Some ladies in vile Bavari are available for rental tourists

Eric that came to Cololia Dignidad from Germany in 1962, at the age of two.

Separated from her parents, she remembers how she was crying at night for her mother.

Like a few other people from the colony, she says she was given electrical strikes as a child.

She also opposes expropriation plans and wants to stay alive there. “I want to be with people who understand what I have experienced.”

Chilean Minister of Justice and Human Rights, Jaime Gajard Falcon, told the BBC that the government has decided to expose the region, which concentrated the main buildings of the ex-colony.

“These were the sites of political detention, torture, observation and preparation of state agents to commit crimes against humanity.”

Grace Livingston Eric Timm, dressing in a red scarf, looks at the camera while standing in the villa. Behind it you can see the house and green grass and trees. Grace Livingston

Eric the same as many children in Dignadad’s colonia was separated from the parents

The expropriation decree was published in July. Over the next few months, the state will determine the cost of expropriated assets, he said.

Seventy -three residents and former residents of Villa Bauer wrote to the President of Chile, expressing concern about expropriation plans and asking him to participate in discussions about him.

They hired a public relations firm to handle their media relations, and a representative of this company accompanied the BBC during a visit to the site.

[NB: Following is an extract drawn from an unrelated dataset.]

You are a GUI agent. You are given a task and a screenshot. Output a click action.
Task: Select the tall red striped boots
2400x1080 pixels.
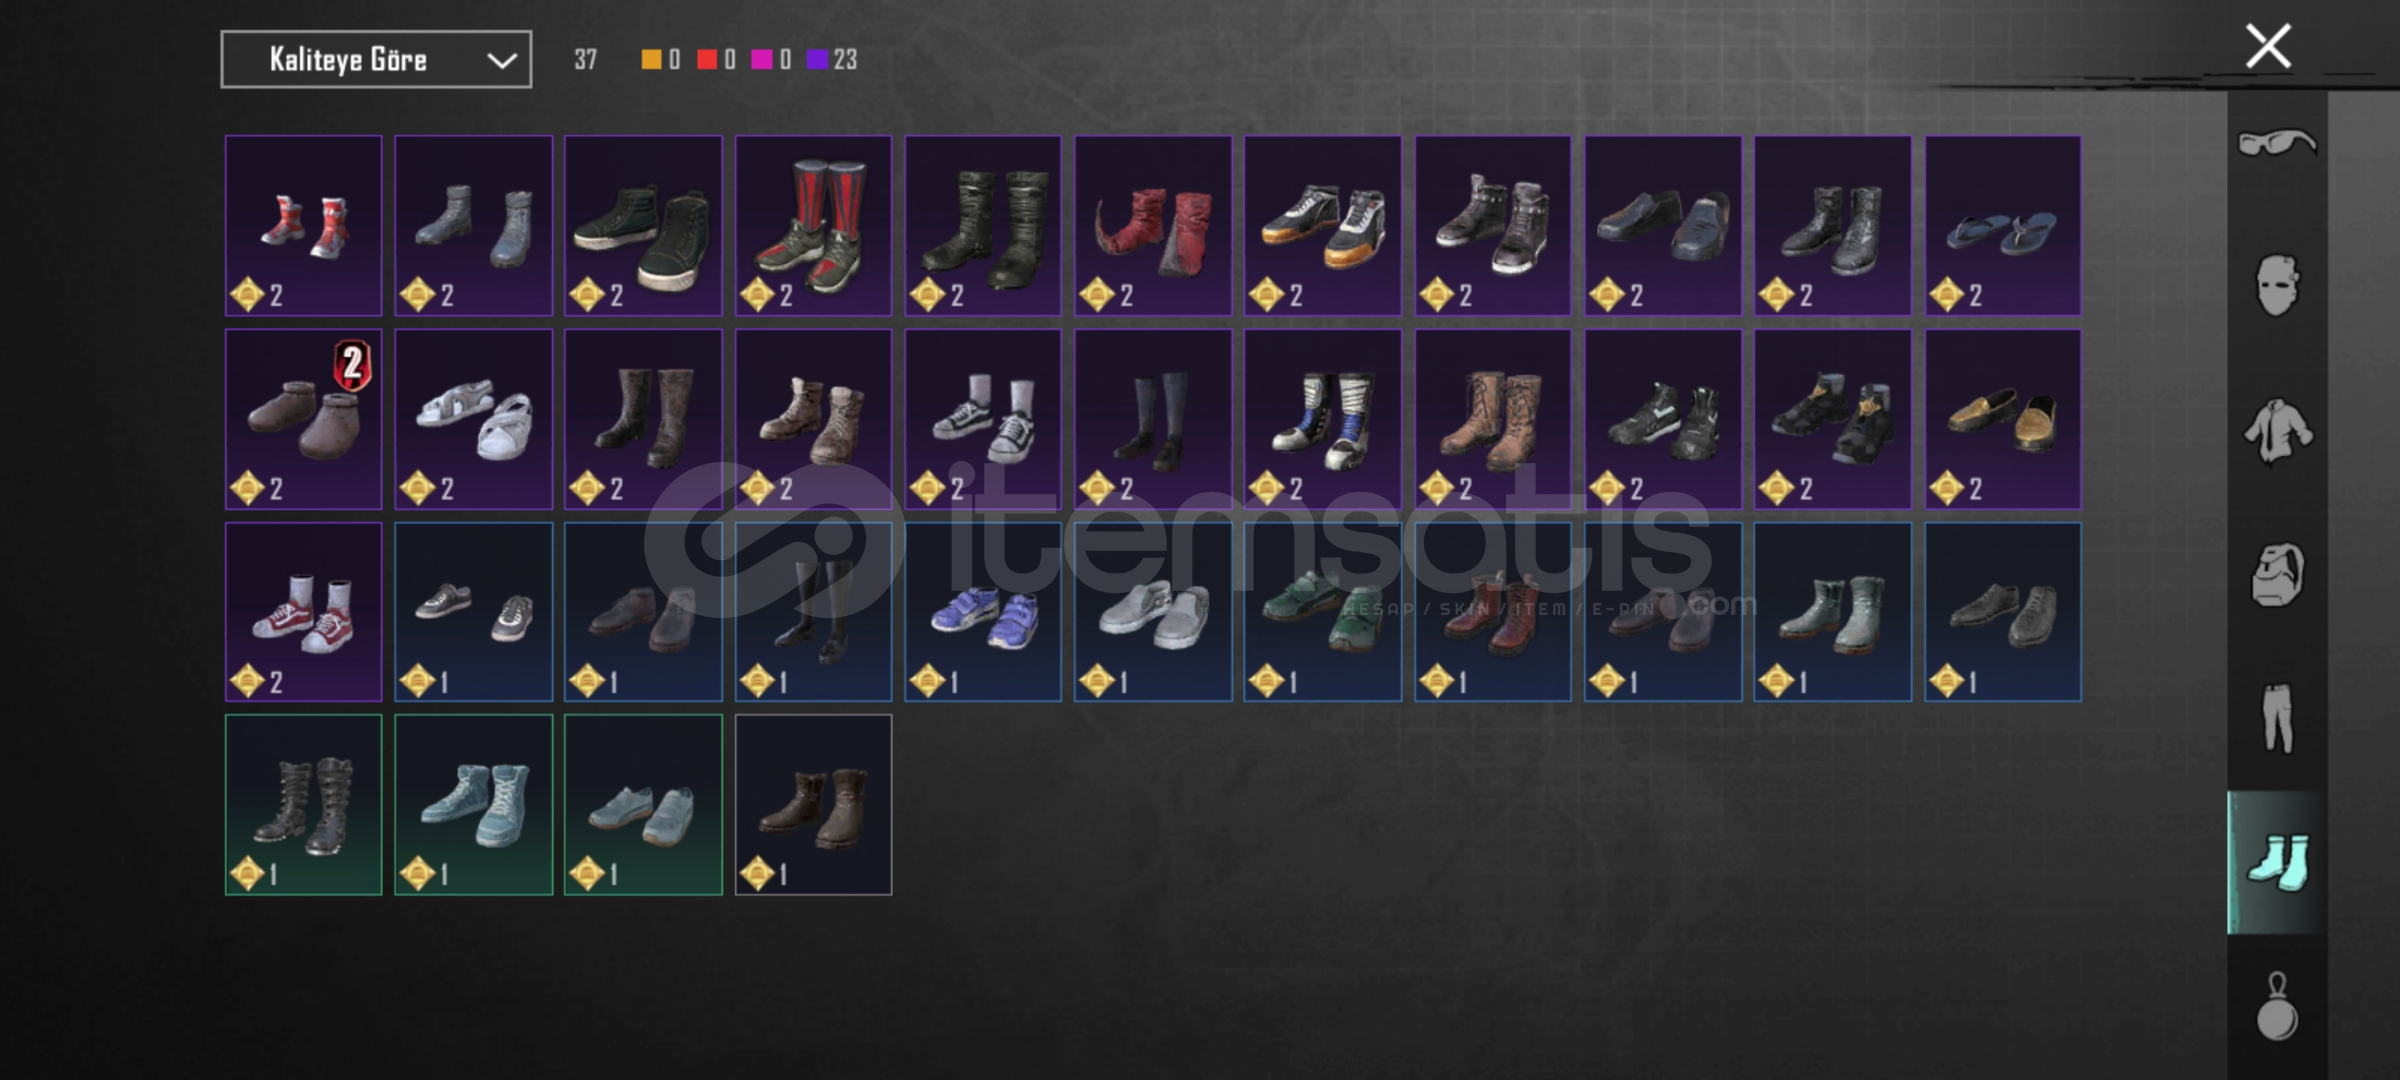coord(813,226)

Separately, the BBC talked to several other residents and former dignado colonia residents who support the plan to create a memorial place.

Georg Klaub has lived in Dignadad’s colony since 1962 – when he arrived from Germany with his parents aged two – until 2010.

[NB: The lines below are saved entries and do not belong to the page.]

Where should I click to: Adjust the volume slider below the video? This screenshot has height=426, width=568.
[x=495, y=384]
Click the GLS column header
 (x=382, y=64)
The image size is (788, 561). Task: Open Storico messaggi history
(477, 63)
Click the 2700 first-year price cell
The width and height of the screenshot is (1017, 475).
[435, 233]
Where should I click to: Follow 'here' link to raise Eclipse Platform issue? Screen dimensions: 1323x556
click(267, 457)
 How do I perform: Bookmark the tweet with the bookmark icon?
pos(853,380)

Grace Livingston Georg Klaub, in the red hood, stands in front of the house in the villa. A blue wheelbarrow is visible in front of the wall that stands in front of the wall. The house is colored white and has blue accents around the windows.  Grace Livingston

Georg Klauba stands for the memorial because “there is so much cruelty”

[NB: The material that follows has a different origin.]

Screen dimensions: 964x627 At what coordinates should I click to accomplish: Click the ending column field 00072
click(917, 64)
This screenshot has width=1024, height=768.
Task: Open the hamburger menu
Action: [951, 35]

Like many boys in Colonia Dignidad, he says he was given electrical strikes, forced to take psychotropic drugs and have been sexually cruelty.

“Every night I was delivered to the building, I was deprived of a naked, they would put a black towel on my face, and here, here, here, here, here,” he says, pointing to genitals, throats, legs and under his arms.

“I think we should have a memorial, because so much cruelty happened to the Germans and the Chileans. I can’t believe that there is a restaurant in the place where many baby tears, urine and blood flows.”

Grace Livingston. A large building can be seen in the surrounding trees. Wash hangs to dry in front of the building. Grace Livingston

The building where the children’s hostel was once housed, where they were kept separate from their parents, now residence

Mr. Klaub is part of the legal affairs – with the support of the association of former and current dignada colony – who claims that the Bauri Villa leaders do not share the income of the former colonies.

They want the government to guarantee that when expropriation is going on, the payment of compensation is distributed among all residents and former residents.

Other victims who support expropriation plans are former political prisoners who were tortured in Dignadad’s colony, small farmers who were evicted from their land when the German colony was created, and the Chileans who lived locally and were sexually abused as children.

Schaefer was arrested in 2005, and in 2006 he was convicted of sexual violation of 25 children, including five children rape points. Several of his accomplices were also convicted.

Grace Livingston-one-storey building with a porch and small windows. Grace Livingston

The building that once was home of Paul Schevera still stands in the villa bavier

Justice Minister Gayardo says it is important to make sure that the horrors that have happened here are not forgotten.

“There have been fierce crimes here. It was still private property. After the state will capture, the Chileans would be free to enter, and it will become a space for memory and reflection to ensure that such crimes will never be committed again.”